Craig's regimen has included rounds of chemotherapy and hormone treatments, each one with a virtual sell-by date. "It was a given that the (cancer) was going to come back. The question was where and when. I always appreciated the honesty of the doctors. They were always very straightforward (saying), 'this is not going to go away. You have to find a way to live with it.'"

Living with it entailed having a rod put in her spine in 2014 to address the cancer tumors there, and three different chemo regimens since then. 

While the current treatment seems to be working, it's hard not to be able to work full time, she said.

As Craig and Lewis share their stories, they keep glancing at each other. Perhaps it's a signal of solidarity between two women who, divided by a generation, share a life-altering experience of an illness that threatens to turn deadly.

At the time Craig was first told she had cancer, the mortality rate for inflammatory breast cancer was five to seven years, she said. Though she had disliked the support group she attended, she did sign up for an experimental group that blended mindfulness with art therapy, she said. Mindfulness was so close to the contemplative practice she was already steeped in. 

The most powerful moment she had was sitting in the group of cancer patients, naming the cancer and creating a picture that embodied the pain it caused. "Everyone had a different color for the pain," she recalled, remembering tears around the art table. "We had to give our pieces a title, but there were very few words. We kept the healing atmosphere." All of a sudden, she realized that if she held on to her new perspective, she could see even the cancer as a gift. 

In that spirit, before she takes her chemotherapy pill, she says a word of grace, said Craig. "Bless me, oh Lord, for this gift which I am about to receive for your well-being."

When people told her she had to fight the cancer, Craig, who said she's not naturally pugnacious, quailed inside. Instead, she decided to try something different.

A toy-sized chair she found in a store rests in her room where she can see it. "This is where cancer sits," said Craig, who brought the small chair to our meeting. Usually the cancer is quiet, she said, but "sometimes there is something she needs to tell me."

Every day she gets up, unsure of how the day is going to go, said Lewis, but knowing that, though she's a planner, she's gotten to the stage when she must live day to day. "I had to say, 'you can't worry about tomorrow. When tomorrow comes, it will be today.' "

Both women credit their parents with surrounding them with love and strength that still enables them to face up to the challenges of living with chronic illness and pain.

Though all the previous generations of Lewis's family died of cancer before they were 70, her father taught her to accept suffering as a gift, she said. "You must walk the hills of Calvary," he advised her.

Though both of her parents are now dead, they were a great source of strength and her best friends, said Craig. Her father would help her out with practical items, such as providing her with heaping bags of kale when he learned it might be useful in fighting cancer.

In finding meaning and purpose, even during their illness, Craig and Lewis have been gifts to others, said Antonelli. "I would describe them as spiritual women with a deep sense of God in their lives and in their journey. They are women of deep faith."

While both have a lot of inner strength, "the most important thing I've seen is their sense that God is with them in their illness," she said.

Asked if she too believed suffering was a gift, a theme that surfaced repeatedly in the conversation in the convent parlor, she said, "I do believe we learn from suffering. The whole idea of the paschal mystery is that new life does emerge from it. It may not feel like a gift, but it does transform us, taking us deeper into our relationship with God, with self and with others. 

"There is no Easter Sunday without a Good Friday. That gives you a sense of hope," said Antonelli. 

When she hears them speak about the faith amid suffering, she said, "I feel like I'm on holy ground."

[Elizabeth Eisenstadt Evans is a freelance writer on the religion beat in the Philadelphia area.]
-=-=-=-=-
> **Problem set**:
(1) Repeat the part of the article about living with cancer that runs from "As Craig and" up to and including "to turn deadly.".
(2) In the article about living with cancer, in what year was a rod put in Craig's spine?

(Entries taken from a collection)
-=-=-=-=-
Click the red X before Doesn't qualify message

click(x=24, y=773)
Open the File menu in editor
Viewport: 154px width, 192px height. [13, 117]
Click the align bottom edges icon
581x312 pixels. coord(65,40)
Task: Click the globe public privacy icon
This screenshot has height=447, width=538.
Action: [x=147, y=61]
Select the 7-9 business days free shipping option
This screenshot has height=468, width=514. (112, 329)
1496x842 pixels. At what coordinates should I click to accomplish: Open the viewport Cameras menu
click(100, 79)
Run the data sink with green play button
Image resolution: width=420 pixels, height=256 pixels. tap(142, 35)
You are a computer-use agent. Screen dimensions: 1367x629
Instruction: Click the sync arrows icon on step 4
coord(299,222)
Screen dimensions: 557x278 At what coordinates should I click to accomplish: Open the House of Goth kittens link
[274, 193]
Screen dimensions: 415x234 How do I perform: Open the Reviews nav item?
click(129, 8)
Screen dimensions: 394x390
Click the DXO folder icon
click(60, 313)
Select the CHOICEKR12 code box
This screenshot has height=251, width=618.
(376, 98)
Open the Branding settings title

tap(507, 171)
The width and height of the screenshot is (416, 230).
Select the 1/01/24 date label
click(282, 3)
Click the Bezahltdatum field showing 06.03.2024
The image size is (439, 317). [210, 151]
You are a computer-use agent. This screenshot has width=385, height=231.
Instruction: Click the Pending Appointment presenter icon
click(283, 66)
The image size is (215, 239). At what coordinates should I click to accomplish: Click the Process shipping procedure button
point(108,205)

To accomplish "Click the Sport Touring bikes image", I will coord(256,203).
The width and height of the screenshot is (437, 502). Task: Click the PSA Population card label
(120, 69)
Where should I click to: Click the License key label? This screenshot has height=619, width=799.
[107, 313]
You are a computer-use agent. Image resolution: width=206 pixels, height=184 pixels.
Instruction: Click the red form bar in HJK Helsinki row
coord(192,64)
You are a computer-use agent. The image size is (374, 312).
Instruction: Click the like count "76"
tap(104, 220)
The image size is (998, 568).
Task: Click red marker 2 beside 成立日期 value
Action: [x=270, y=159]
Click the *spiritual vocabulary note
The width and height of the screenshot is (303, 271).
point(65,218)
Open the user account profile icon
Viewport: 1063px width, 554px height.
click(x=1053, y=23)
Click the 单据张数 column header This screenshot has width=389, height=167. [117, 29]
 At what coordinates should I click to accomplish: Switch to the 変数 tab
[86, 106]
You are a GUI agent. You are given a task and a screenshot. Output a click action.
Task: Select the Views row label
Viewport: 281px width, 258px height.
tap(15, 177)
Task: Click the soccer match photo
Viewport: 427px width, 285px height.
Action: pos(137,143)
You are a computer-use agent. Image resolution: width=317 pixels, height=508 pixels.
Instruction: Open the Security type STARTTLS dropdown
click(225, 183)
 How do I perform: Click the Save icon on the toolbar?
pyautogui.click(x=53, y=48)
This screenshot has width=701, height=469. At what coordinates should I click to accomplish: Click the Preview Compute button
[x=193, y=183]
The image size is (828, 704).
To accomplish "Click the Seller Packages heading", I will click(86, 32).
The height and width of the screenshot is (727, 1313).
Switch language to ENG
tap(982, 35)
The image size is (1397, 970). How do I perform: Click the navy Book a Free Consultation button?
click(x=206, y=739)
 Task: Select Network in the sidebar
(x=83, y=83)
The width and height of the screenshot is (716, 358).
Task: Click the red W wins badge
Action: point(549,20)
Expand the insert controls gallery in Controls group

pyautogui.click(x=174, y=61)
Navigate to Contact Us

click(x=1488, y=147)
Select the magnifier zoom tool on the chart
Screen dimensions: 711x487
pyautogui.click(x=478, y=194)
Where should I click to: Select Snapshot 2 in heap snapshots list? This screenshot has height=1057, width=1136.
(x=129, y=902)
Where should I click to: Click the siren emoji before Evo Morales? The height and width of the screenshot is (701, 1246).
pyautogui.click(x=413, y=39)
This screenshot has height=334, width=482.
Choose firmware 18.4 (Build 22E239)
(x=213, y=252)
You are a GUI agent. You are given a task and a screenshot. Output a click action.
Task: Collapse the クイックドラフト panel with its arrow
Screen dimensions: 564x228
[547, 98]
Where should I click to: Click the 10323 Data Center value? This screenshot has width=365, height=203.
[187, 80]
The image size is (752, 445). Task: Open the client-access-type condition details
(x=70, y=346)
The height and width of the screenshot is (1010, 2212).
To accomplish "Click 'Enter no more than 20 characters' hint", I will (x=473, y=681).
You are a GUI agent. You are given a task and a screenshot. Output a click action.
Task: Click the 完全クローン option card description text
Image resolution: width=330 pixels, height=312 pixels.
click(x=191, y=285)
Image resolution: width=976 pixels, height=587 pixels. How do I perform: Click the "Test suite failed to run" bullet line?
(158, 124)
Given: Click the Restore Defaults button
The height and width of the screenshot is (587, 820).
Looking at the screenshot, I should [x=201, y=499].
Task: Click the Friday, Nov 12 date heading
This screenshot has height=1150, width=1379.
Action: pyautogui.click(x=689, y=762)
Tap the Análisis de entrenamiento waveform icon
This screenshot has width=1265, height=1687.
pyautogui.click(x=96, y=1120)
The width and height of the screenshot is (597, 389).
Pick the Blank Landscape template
-=-=-=-=-
> **Solutions to the exercise**:
(1)
As Craig and Lewis share their stories, they keep glancing at each other. Perhaps it's a signal of solidarity between two women who, divided by a generation, share a life-altering experience of an illness that threatens to turn deadly.

(2) 2014